◆ Activity:
How many of the lines below include the word "agent"? Only the number should be given.

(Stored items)
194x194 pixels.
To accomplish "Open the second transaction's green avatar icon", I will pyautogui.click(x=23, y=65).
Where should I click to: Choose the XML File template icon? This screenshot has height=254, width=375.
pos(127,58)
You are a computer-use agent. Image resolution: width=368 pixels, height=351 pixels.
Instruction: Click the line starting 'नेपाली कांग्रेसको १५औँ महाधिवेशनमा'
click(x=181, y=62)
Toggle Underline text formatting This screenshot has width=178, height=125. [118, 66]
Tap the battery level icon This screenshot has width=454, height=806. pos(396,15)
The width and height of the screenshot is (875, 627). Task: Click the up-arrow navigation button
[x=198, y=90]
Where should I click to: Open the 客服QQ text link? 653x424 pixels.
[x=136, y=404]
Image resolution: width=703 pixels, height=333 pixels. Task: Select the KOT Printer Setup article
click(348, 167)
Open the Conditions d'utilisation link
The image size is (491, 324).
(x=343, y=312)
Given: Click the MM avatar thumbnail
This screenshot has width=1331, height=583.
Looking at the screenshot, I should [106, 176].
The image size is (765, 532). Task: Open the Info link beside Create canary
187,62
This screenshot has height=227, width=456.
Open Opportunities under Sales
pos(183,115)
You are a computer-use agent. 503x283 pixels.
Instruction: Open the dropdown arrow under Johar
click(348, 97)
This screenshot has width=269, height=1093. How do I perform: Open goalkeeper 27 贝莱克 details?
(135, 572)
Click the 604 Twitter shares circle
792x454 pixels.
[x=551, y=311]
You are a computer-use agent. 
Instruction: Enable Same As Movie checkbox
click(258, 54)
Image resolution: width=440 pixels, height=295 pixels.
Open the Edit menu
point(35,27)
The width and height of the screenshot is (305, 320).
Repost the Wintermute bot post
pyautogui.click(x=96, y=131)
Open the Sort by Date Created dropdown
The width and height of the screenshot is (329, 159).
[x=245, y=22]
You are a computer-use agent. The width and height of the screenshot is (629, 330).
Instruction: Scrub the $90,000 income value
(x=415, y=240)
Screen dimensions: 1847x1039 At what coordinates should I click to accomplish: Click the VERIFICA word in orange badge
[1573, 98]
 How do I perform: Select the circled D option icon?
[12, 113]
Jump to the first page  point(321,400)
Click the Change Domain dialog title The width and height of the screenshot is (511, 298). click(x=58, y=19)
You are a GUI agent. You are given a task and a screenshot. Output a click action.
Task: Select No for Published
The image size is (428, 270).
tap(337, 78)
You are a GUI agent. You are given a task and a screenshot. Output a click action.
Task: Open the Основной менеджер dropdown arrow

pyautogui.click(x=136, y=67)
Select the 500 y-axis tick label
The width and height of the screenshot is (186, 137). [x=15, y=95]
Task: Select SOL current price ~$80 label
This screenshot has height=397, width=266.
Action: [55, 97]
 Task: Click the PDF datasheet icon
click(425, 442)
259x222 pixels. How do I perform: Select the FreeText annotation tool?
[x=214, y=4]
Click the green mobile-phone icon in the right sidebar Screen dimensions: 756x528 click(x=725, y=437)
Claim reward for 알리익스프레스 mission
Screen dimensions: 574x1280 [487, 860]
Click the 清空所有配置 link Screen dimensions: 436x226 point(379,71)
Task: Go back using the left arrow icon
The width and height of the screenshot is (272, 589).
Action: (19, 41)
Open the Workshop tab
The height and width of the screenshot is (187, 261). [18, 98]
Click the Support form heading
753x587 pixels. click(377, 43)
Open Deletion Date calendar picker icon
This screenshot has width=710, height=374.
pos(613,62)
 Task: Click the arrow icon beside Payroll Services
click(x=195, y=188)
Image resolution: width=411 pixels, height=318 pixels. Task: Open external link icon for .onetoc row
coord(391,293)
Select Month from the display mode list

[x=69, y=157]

◆ Output for this task:
6